(Data to use begins)

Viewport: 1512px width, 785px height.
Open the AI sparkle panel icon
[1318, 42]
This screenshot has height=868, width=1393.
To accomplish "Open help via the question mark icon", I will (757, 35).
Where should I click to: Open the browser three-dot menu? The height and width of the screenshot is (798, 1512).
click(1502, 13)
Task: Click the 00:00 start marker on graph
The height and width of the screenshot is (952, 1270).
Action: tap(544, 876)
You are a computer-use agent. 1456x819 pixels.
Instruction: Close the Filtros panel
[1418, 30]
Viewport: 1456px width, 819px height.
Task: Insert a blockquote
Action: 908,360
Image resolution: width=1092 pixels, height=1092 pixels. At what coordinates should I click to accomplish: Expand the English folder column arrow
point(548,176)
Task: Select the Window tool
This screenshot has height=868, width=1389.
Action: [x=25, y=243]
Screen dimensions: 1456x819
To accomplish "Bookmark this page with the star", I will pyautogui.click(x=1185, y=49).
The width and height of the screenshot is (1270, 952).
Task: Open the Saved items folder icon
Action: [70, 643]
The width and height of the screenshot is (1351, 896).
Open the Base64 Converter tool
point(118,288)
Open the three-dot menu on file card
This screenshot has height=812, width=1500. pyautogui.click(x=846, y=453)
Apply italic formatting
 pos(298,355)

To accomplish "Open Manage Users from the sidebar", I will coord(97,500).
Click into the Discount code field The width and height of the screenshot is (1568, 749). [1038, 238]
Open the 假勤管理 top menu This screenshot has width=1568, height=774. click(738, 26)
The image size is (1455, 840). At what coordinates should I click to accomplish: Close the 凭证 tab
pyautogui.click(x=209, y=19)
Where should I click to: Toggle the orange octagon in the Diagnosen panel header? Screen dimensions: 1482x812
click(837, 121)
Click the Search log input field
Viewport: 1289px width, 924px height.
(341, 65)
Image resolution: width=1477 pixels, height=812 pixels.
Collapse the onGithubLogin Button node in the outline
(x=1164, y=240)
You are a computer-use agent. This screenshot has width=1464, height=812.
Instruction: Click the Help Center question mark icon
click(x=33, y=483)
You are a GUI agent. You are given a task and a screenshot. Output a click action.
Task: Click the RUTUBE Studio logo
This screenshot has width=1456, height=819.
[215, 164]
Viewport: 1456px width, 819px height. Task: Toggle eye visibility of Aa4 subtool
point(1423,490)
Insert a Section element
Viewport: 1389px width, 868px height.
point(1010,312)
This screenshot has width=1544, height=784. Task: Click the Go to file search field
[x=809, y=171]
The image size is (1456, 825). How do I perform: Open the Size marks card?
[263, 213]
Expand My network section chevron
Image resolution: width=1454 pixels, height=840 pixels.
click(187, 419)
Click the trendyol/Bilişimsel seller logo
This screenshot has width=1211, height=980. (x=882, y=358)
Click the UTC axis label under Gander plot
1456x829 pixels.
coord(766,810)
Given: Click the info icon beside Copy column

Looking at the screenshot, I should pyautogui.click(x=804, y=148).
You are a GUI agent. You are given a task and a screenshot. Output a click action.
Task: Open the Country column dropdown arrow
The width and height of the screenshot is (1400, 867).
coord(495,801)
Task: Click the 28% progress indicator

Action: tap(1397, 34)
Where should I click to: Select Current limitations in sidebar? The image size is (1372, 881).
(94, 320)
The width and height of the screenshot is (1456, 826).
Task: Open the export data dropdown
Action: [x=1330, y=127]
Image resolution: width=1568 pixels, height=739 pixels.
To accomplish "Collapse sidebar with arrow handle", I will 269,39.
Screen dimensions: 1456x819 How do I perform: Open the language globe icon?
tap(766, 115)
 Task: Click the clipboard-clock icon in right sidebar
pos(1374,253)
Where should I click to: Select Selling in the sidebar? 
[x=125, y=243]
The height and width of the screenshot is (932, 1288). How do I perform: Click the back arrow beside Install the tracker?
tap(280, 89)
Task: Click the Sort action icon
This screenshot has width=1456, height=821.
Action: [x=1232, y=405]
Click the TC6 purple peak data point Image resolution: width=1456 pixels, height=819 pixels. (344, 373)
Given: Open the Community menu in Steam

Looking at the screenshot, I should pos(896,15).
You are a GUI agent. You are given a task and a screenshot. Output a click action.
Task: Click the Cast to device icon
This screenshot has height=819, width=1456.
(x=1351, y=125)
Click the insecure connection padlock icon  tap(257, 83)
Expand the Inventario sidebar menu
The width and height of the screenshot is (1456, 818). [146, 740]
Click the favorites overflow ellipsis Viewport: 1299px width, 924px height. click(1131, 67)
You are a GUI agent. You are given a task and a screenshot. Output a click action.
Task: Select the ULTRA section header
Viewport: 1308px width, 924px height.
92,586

(Data to use ends)

Task: In full and without change, transcribe every line of the records above.

Answer to this task:
Viewport: 1512px width, 785px height.
Open the AI sparkle panel icon
[1318, 42]
This screenshot has height=868, width=1393.
To accomplish "Open help via the question mark icon", I will (757, 35).
Where should I click to: Open the browser three-dot menu? The height and width of the screenshot is (798, 1512).
click(1502, 13)
Task: Click the 00:00 start marker on graph
The height and width of the screenshot is (952, 1270).
Action: tap(544, 876)
You are a computer-use agent. 1456x819 pixels.
Instruction: Close the Filtros panel
[1418, 30]
Viewport: 1456px width, 819px height.
Task: Insert a blockquote
Action: 908,360
Image resolution: width=1092 pixels, height=1092 pixels. At what coordinates should I click to accomplish: Expand the English folder column arrow
point(548,176)
Task: Select the Window tool
This screenshot has height=868, width=1389.
Action: [x=25, y=243]
Screen dimensions: 1456x819
To accomplish "Bookmark this page with the star", I will pyautogui.click(x=1185, y=49).
The width and height of the screenshot is (1270, 952).
Task: Open the Saved items folder icon
Action: [70, 643]
The width and height of the screenshot is (1351, 896).
Open the Base64 Converter tool
point(118,288)
Open the three-dot menu on file card
This screenshot has height=812, width=1500. pyautogui.click(x=846, y=453)
Apply italic formatting
 pos(298,355)

To accomplish "Open Manage Users from the sidebar", I will coord(97,500).
Click into the Discount code field The width and height of the screenshot is (1568, 749). [1038, 238]
Open the 假勤管理 top menu This screenshot has width=1568, height=774. click(738, 26)
The image size is (1455, 840). At what coordinates should I click to accomplish: Close the 凭证 tab
pyautogui.click(x=209, y=19)
Where should I click to: Toggle the orange octagon in the Diagnosen panel header? Screen dimensions: 1482x812
click(837, 121)
Click the Search log input field
Viewport: 1289px width, 924px height.
(341, 65)
Image resolution: width=1477 pixels, height=812 pixels.
Collapse the onGithubLogin Button node in the outline
(x=1164, y=240)
You are a computer-use agent. This screenshot has width=1464, height=812.
Instruction: Click the Help Center question mark icon
click(x=33, y=483)
You are a GUI agent. You are given a task and a screenshot. Output a click action.
Task: Click the RUTUBE Studio logo
This screenshot has width=1456, height=819.
[215, 164]
Viewport: 1456px width, 819px height. Task: Toggle eye visibility of Aa4 subtool
point(1423,490)
Insert a Section element
Viewport: 1389px width, 868px height.
point(1010,312)
This screenshot has width=1544, height=784. Task: Click the Go to file search field
[x=809, y=171]
The image size is (1456, 825). How do I perform: Open the Size marks card?
[263, 213]
Expand My network section chevron
Image resolution: width=1454 pixels, height=840 pixels.
click(187, 419)
Click the trendyol/Bilişimsel seller logo
This screenshot has width=1211, height=980. (x=882, y=358)
Click the UTC axis label under Gander plot
1456x829 pixels.
coord(766,810)
Given: Click the info icon beside Copy column

Looking at the screenshot, I should pyautogui.click(x=804, y=148).
You are a GUI agent. You are given a task and a screenshot. Output a click action.
Task: Open the Country column dropdown arrow
The width and height of the screenshot is (1400, 867).
coord(495,801)
Task: Click the 28% progress indicator

Action: tap(1397, 34)
Where should I click to: Select Current limitations in sidebar? The image size is (1372, 881).
(94, 320)
The width and height of the screenshot is (1456, 826).
Task: Open the export data dropdown
Action: [x=1330, y=127]
Image resolution: width=1568 pixels, height=739 pixels.
To accomplish "Collapse sidebar with arrow handle", I will 269,39.
Screen dimensions: 1456x819 How do I perform: Open the language globe icon?
tap(766, 115)
 Task: Click the clipboard-clock icon in right sidebar
pos(1374,253)
Where should I click to: Select Selling in the sidebar? 
[x=125, y=243]
The height and width of the screenshot is (932, 1288). How do I perform: Click the back arrow beside Install the tracker?
tap(280, 89)
Task: Click the Sort action icon
This screenshot has width=1456, height=821.
Action: [x=1232, y=405]
Click the TC6 purple peak data point Image resolution: width=1456 pixels, height=819 pixels. (344, 373)
Given: Open the Community menu in Steam

Looking at the screenshot, I should pos(896,15).
You are a GUI agent. You are given a task and a screenshot. Output a click action.
Task: Click the Cast to device icon
This screenshot has height=819, width=1456.
(x=1351, y=125)
Click the insecure connection padlock icon  tap(257, 83)
Expand the Inventario sidebar menu
The width and height of the screenshot is (1456, 818). [146, 740]
Click the favorites overflow ellipsis Viewport: 1299px width, 924px height. click(1131, 67)
You are a GUI agent. You are given a task and a screenshot. Output a click action.
Task: Select the ULTRA section header
Viewport: 1308px width, 924px height.
92,586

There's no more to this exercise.